English navigator, explorer and cartographer (1584–1622)

William Baffin (c. 1584 – 23 January 1622) was an English navigator, explorer and cartographer. He is best known for his attempt to find the Northwest Passage from the Atlantic to Pacific oceans, during which Baffin became the first European to discover a bay which was subsequently named in his honour.

==Life==
Nothing is known about Baffin's early life. An estimated year of birth, 1584, originated in the Encyclopædia Britannica in the 19th century, but without known documentary support. It has been conjectured that he was born to a humble station in London and gradually raised himself through his diligence and perseverance. In printing his journals, Samuel Purchas wrote of him as a "learned-unlearned Mariner and Mathematician... wanting art of words" who "really employed himself to those industries, whereof here you see so evident fruits." (Note: Cited in the Dictionary of Canadian Biography.)

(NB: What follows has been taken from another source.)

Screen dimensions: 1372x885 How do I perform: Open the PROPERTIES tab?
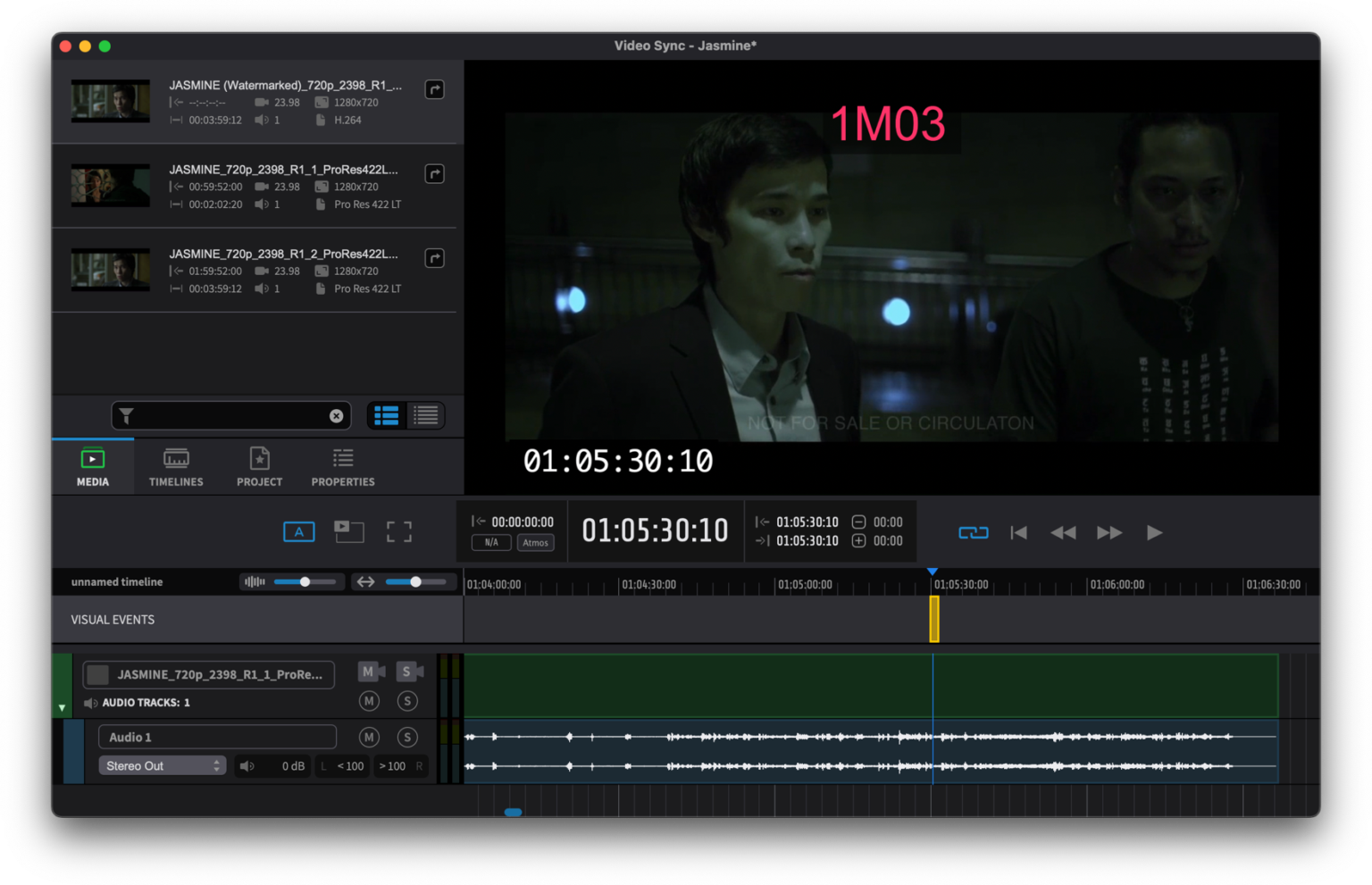click(x=342, y=466)
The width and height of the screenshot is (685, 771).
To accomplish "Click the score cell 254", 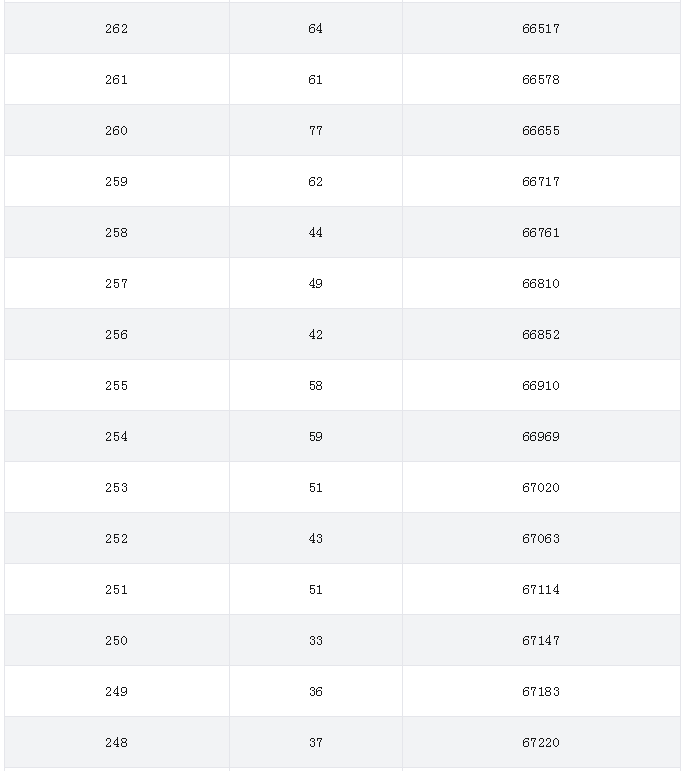I will [117, 437].
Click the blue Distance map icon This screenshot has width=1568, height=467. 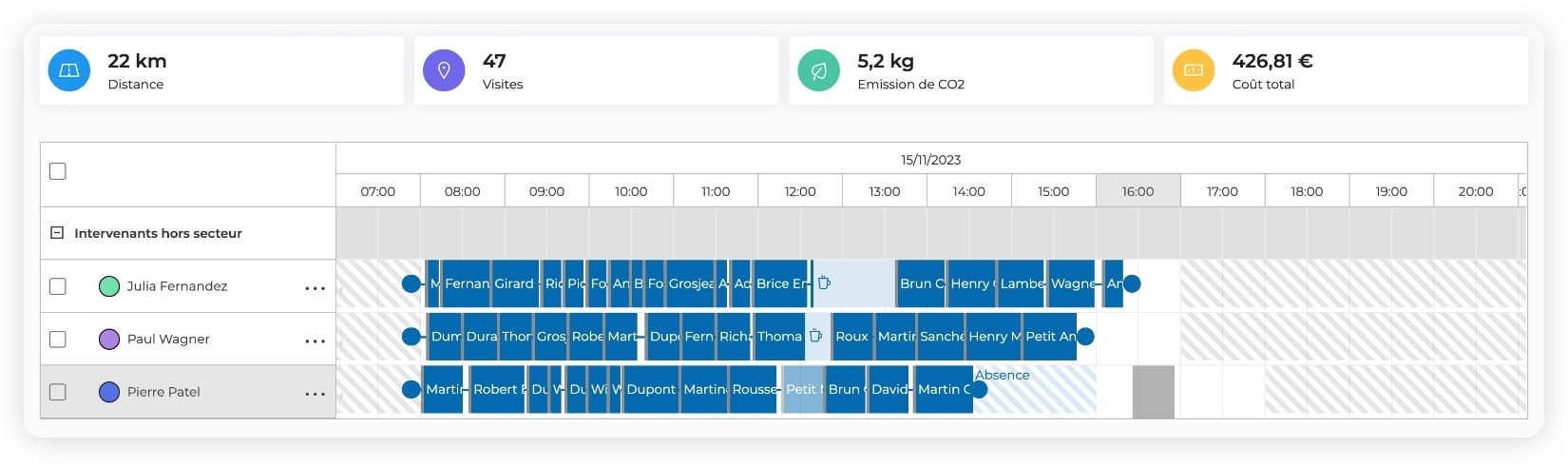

His earliest mention occurs in 1612, when he was chief pilot on Captain James Hall's 4th expedition to Greenland. Hall's three earlier explorations had been underwritten by Christian IV, the king of Denmark-Norway anxious to reestablish contact with the Norse settlements there. It was still unknown that they had been overrun by the Inuit centuries before, but after the third failed expedition, Christian abandoned the project. Hall then successfully interested four English merchants—Thomas Smythe, James Lancaster, William Cockayne, and Richard Ball—in permitting him to continue his work. Baffin and Hall sailed from the Humber aboard Patience on 22 April, (Note: Baffin's journal of this voyage, however, begins on 8 July.) accompanied by Heart's Ease. During this voyage, Captain Hall was killed by the Inuit on the west coast of Greenland, but Baffin successfully returned to Hull on 11 September under the new captain Andrew Barker.

Over the next two years, Baffin served in the Muscovy Company-controlled whale-fishery off Spitzbergen. During the 1613 season, he served under Captain Benjamin Joseph as pilot of Tiger, the flagship of the 7-vessel whaling fleet. In 1614, he and Joseph served on Thomasine, amid a fleet of 11 ships and 2 pinnaces. Icy conditions precluded exploration to the north, but Baffin examined a "considerable portion" of Spitzbergen's coast, returning to London on 4 October.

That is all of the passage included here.